I first went to Fortaleza Guia. On a hill overlooking the harbor sits a fort begun by the Dutch when they attempted to wrest control of the colony of Macau from the Portuguese. The Dutch never had time to complete the fort, and their efforts to seize Macau ultimately failed. In order to make it more difficult for future raiders to capture the city militarily, the Portuguese built upon the Dutch foundations to make a more formidable defense for the peninsula. The Portuguese improvements were constructed in the 1620s and 1630s. There is a chapel located there as well, and a much later lighthouse which has historically towered over the downtown area and created an iconic feature of the Macau skyline.

I ascended the small hill and wandered the park-like setting snapping photos of the colonial buildings, and the surrounding views. Fortaleza Guia was mostly empty the morning I visited. The small chapel is relatively plain. There are several signals on display in the fort as well, that were used to communicate the degree of danger from incoming typhoons and tropical storms. The buildings had been used as a weather station in the earlier part of the 20th century. The fort was an interesting stop, but not even the largest or most important Portuguese post in Macau. I also planned to walk over to Fortaleza do Monte, the larger and older fort.

En route to the larger fort, I walked past a downtown garden dedicated to Vasco da Gama. Da Gama himself never reached Macau.
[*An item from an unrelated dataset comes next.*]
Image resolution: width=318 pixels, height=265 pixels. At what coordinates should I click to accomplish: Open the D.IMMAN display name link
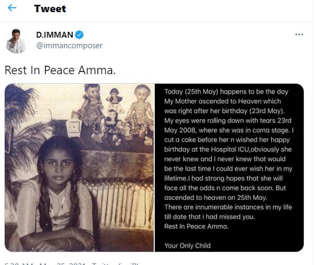[55, 34]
After the fall of the Eastern Roman (Byzantine) empire in 1453, overland trade to India and the Far East became far more perilous. By the early 15th century, the Portuguese had already been feeling out along the African coast for a sea route to India. While the Spanish tried to solve that problem by sailing West, the Portuguese were looking East. Vasco da Gama proved in the 1490s that India could indeed be reached by sailing around Africa. As a result, the Portuguese set up forts and colonies all along the African and Indian coasts. Caleb and I visited Portuguese forts in Oman. Goa was Portuguese until the 1970s. I saw another Portuguese outpost in Bahrain later in the trip.
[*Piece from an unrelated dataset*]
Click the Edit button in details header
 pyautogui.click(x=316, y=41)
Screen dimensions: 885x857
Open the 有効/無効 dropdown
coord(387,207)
So the statue of Vasco da Gama, and the garden dedicated to him in downtown Macau commemorates not a personal visit by da Gama, but rather pays homage to his importance in the establishment of a Portuguese trade empire that indeed had a huge footprint even in China and Japan later on. This all led to Macau being a trade outpost, though Portuguese presence here was not established until 1544. Da Gama’s grandson, João da Gama did pass through Macau, but not until the latter part of the 16th century. The park itself is surrounded by tall buildings and almost feels obscured by the surrounding urban growth.

(Continued)

Ascending the Path to Fortaleza Guia
The Fort Used to Have a Weather Station to Warn Against Typhoons
Views From the Hill
Chapel and Lighthouse
Views & Armaments
Bell From 1707
Another Hilltop City View
Vasco da Gama Statue
Vasco da Gama Garden

The Fortaleza do Monte is atop an even higher hill than Guia. It, too, offers nice views of the city. There were quite a few more tourists at this site, many of them snapping selfies and posing for shots overlooking the city skyline. It was at times difficult to capture good shots between ladies posing for glam shots.
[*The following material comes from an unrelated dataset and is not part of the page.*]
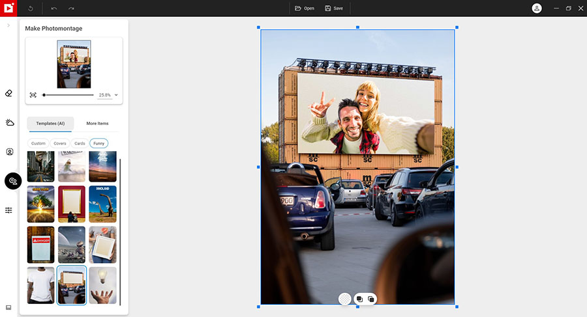Open the adjustments sliders tool
The width and height of the screenshot is (587, 317).
tap(9, 210)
Constructed in the 1610s and 1620s to protect the property of Portuguese Jesuits from pirates, the fort later served as a residence for the governor of Macau. The site covers about two acres and was home to about 32 cannons. It proved crucial in holding off the attempted Dutch takeover of the peninsula in 1622. The fort remained a defense or law enforcement institution until the latter part of the 20th century. A weather observatory in the interior was torn down and the Museum of Macau put in its place in the 1990s, and the fort was eventually opened up as a public place open to visitors.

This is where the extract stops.